_Task objective_.
Pull every line from the records that has the word "agent" in it.

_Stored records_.
***
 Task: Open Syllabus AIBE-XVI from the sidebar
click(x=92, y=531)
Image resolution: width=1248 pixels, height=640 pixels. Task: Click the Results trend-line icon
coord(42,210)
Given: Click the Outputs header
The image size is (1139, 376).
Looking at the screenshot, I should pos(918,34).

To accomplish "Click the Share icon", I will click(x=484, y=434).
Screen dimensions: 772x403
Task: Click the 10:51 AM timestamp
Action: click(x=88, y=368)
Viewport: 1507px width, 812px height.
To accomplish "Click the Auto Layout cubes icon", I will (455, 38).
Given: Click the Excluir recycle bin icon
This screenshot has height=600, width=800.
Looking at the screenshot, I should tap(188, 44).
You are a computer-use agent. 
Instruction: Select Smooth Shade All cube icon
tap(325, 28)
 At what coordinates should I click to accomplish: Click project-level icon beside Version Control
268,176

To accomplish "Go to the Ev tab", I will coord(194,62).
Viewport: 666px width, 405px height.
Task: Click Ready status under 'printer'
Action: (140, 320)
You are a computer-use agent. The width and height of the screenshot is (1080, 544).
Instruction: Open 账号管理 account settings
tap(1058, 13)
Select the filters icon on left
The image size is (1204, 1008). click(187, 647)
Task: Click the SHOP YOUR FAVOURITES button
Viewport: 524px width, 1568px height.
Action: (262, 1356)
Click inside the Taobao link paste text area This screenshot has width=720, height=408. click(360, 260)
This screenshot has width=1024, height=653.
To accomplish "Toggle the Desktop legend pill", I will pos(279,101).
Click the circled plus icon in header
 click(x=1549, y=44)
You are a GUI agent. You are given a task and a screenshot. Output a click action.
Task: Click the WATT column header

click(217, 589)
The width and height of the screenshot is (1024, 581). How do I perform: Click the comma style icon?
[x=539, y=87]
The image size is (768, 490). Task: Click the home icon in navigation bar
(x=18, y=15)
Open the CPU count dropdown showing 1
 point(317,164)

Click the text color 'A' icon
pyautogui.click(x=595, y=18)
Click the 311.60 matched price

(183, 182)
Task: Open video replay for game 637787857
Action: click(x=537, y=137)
***
_The answer_.
You are a computer-use agent. 
You are a computer-use agent. The width and height of the screenshot is (1080, 544).
You are a GUI agent. You are given a task and a screenshot. Output a click action.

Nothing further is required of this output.